When I got to college I really hated all nighters. I'm not that productive late at night, and I'm still not convinced that there are that many people out there that can work hard all day long and continue with that level of quality and sharpness all night. I run out of steam around 2 or 3 in the morning. I think I have students that ran out of steam 2 or 3 years ago.

I never thought I would get into education or teaching in any capacity. For a long time teaching things to other people didn't come all that naturally to me. I was an independent child, I stayed up late alone, and when faced with the prospect of having to do work twice because I had to teach someone else how to perform a task (and have to fix it when they didn't get it the first time), I'd just do it myself.

Yet after having been at Marymount for a year I found myself sitting in my department chair's office asking to be an adjunct professor. I wanted the challenge. I wanted the extra cash and I was willing to do the hustle for it. For the most part it's been a good choice, and one that I hope will one day help me in other pursuits (read: my next job, whenever I can find the damned thing). The students have changed over the years; I find them much quieter now then when I started, and I think they're just more afraid of failing in front of their peers.

We all have had that inspirational professor at one time or another. The one that took extra time helping us understand that difficult concept. The one that helped advise you on the classes you should take and in what order. The one that gave you life lessons in the form of the "this is what I did with my life, do it at your own risk" type thing. 

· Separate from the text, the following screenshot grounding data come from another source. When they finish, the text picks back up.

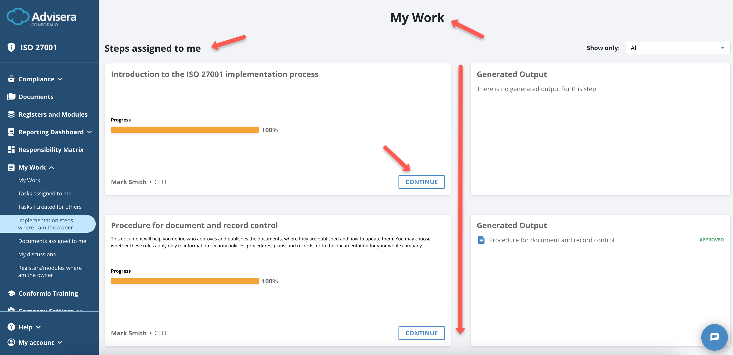Screen dimensions: 733x355
Task: Click the ISO 27001 shield icon
Action: click(x=11, y=47)
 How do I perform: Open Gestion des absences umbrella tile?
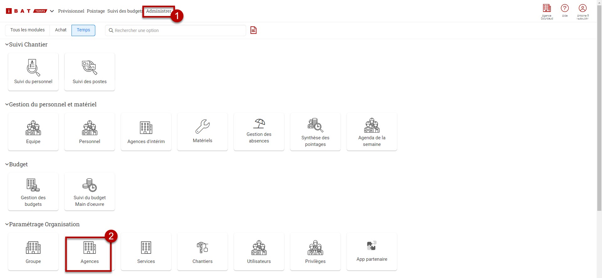[x=259, y=132]
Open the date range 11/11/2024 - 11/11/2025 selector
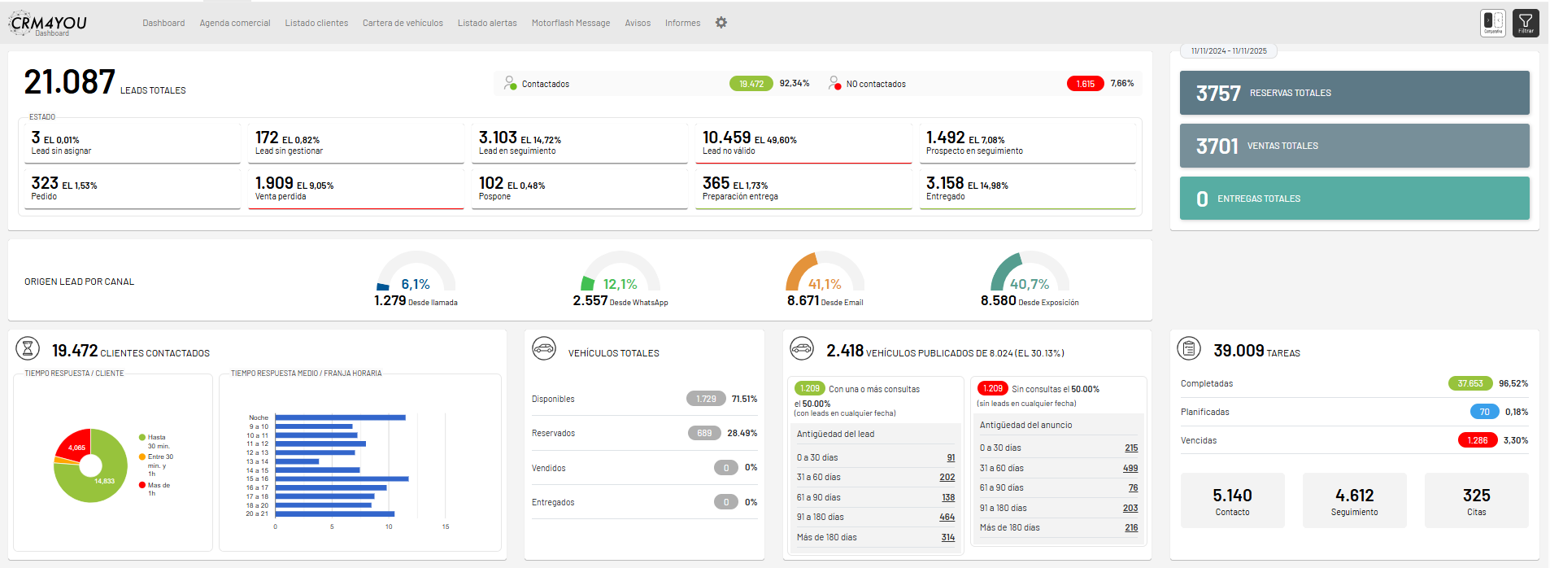 [1229, 50]
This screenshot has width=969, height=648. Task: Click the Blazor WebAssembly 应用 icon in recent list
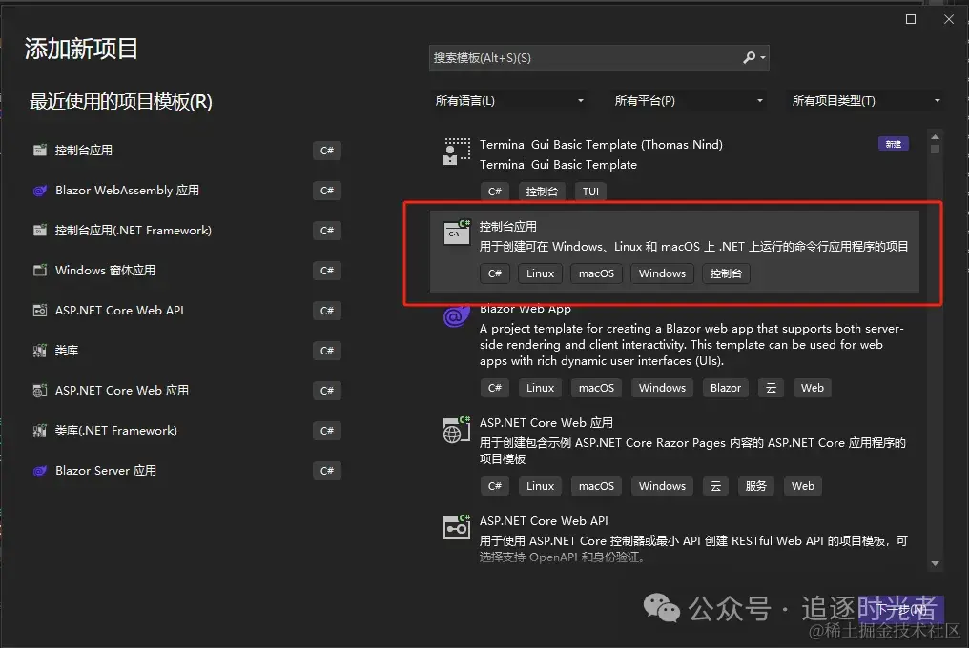[39, 191]
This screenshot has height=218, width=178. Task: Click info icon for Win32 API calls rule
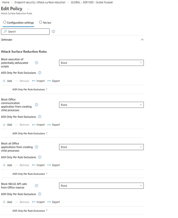coord(37,186)
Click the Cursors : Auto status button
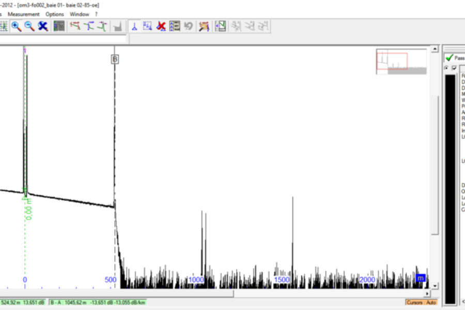Screen dimensions: 465x310 pyautogui.click(x=421, y=302)
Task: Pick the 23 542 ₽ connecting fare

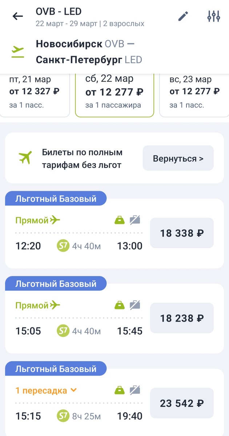Action: pos(182,403)
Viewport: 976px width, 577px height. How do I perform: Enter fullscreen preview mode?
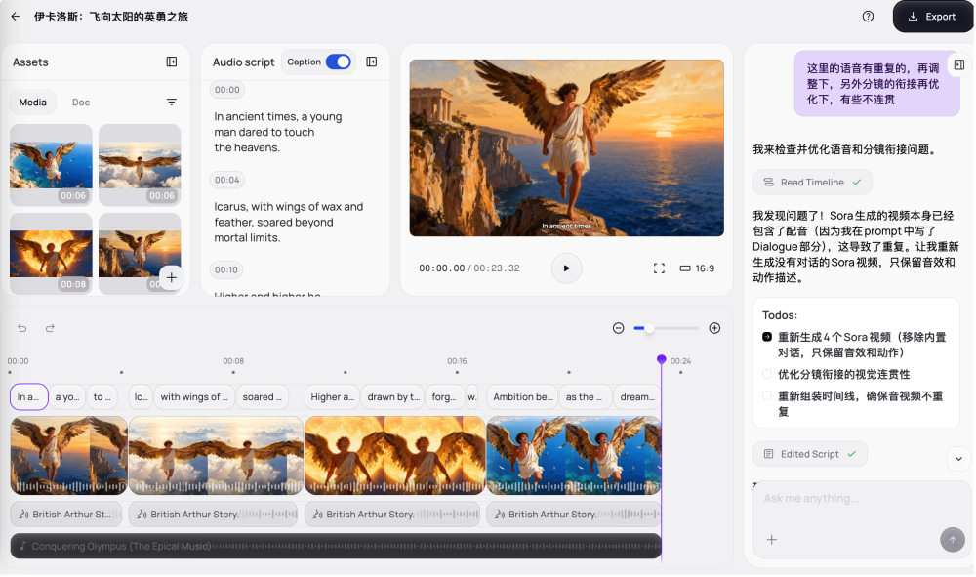pyautogui.click(x=659, y=268)
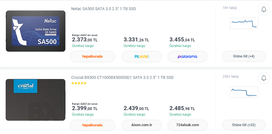Click the Netac SA500 product image
The height and width of the screenshot is (134, 272).
pos(36,31)
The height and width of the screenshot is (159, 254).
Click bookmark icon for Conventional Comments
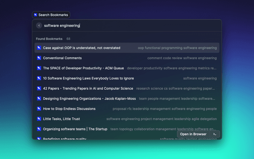[39, 58]
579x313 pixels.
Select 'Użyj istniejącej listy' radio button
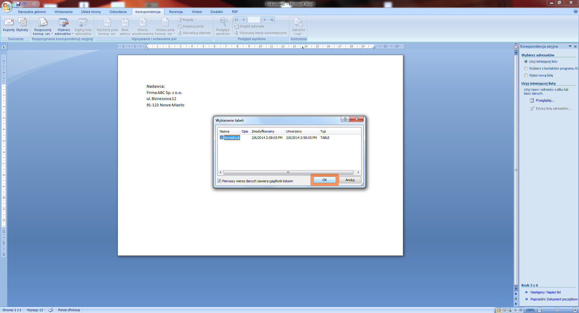click(x=526, y=61)
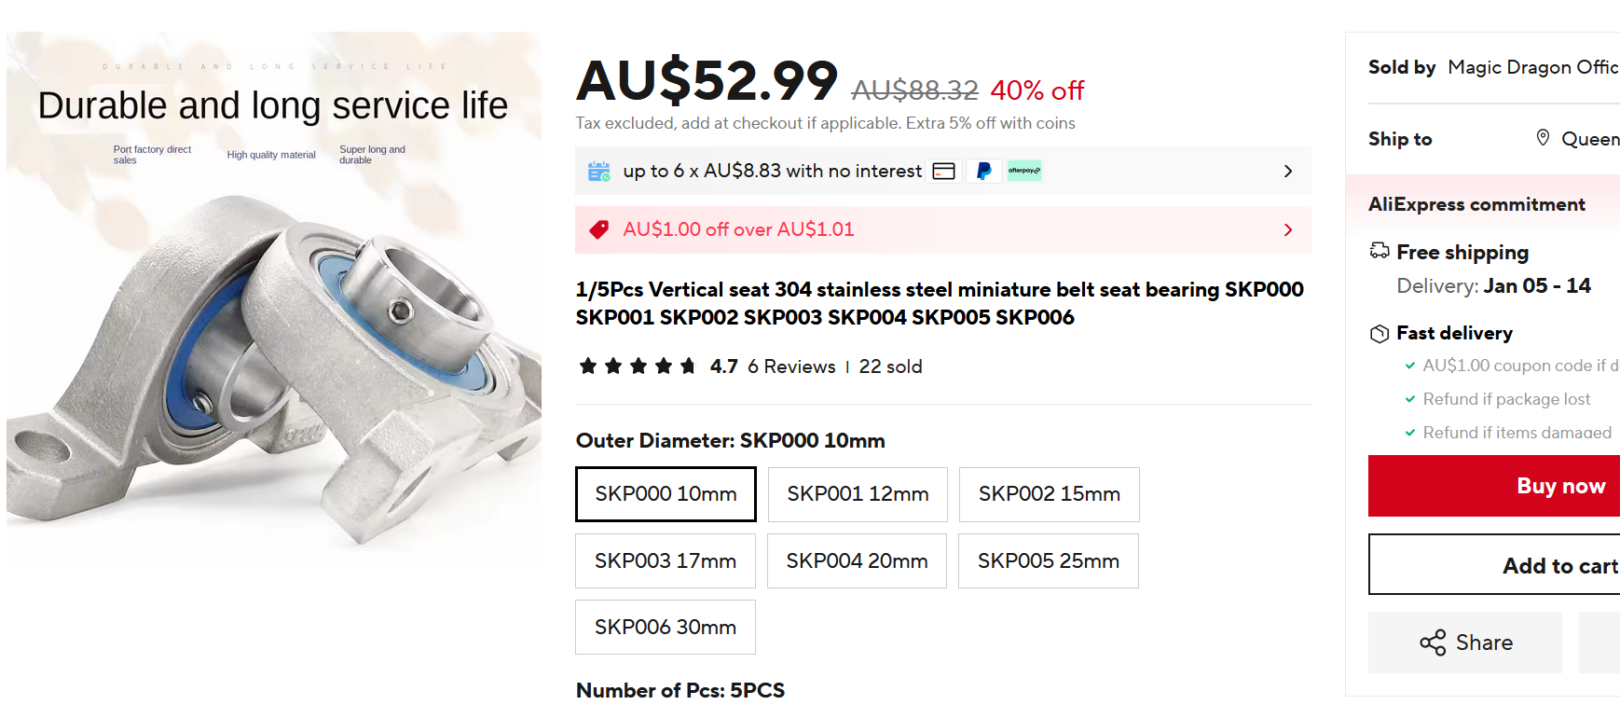Click the bearing product image
The width and height of the screenshot is (1620, 705).
tap(274, 298)
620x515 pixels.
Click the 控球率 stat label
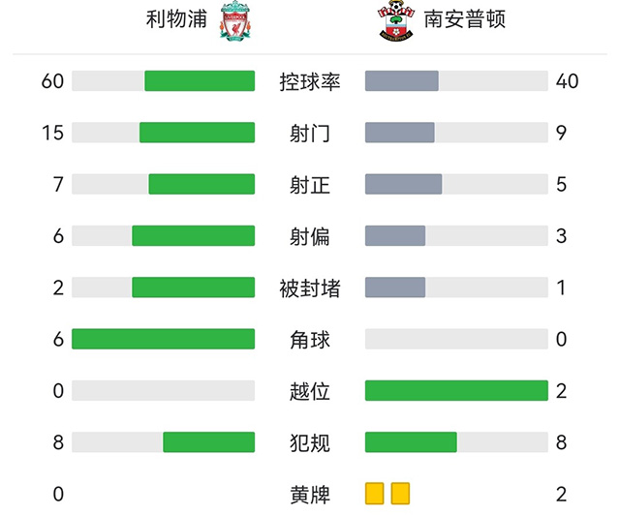(309, 81)
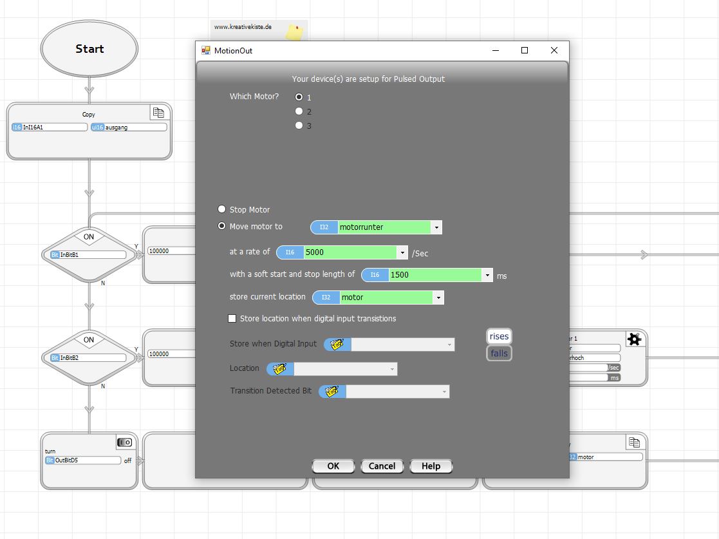Open Help for the MotionOut dialog

(x=430, y=466)
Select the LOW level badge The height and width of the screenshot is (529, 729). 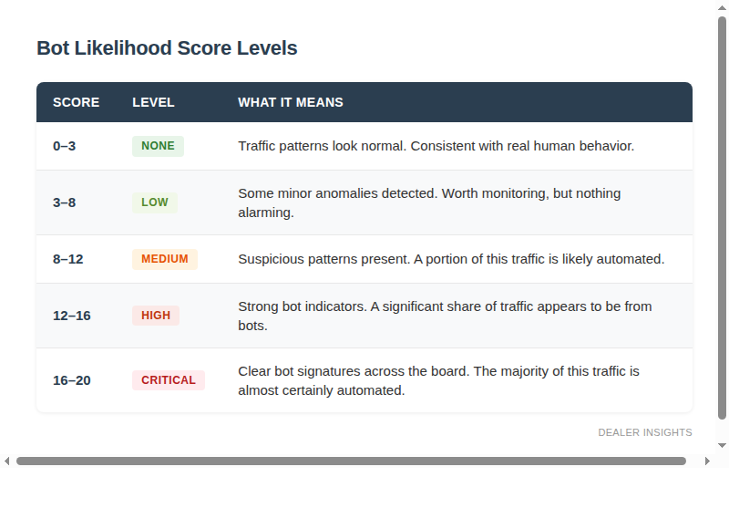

You might also be like me, and have professors that assigned extremely difficult and time consuming hand drafting projects that kept everyone up all night on what felt like hundreds of occasions hunched over drafting tables. We perpetually lived with pencil shavings in our hair, with the scent of workable fixatif in our noses, and grades of F- on our papers. Seriously, one of my all time favorite professors at W&M used to love to give us F-'s on all sorts of things, call us/inanimate objects/his colleagues 'chicken fucker,' and once at an opening night dinner said to the entire group "I could easily drink you all under the table, but my doctor says it'd kill me. I guess it's a good day to die."

I can only hope to be that epic one day so I can hand out F-'s all night long.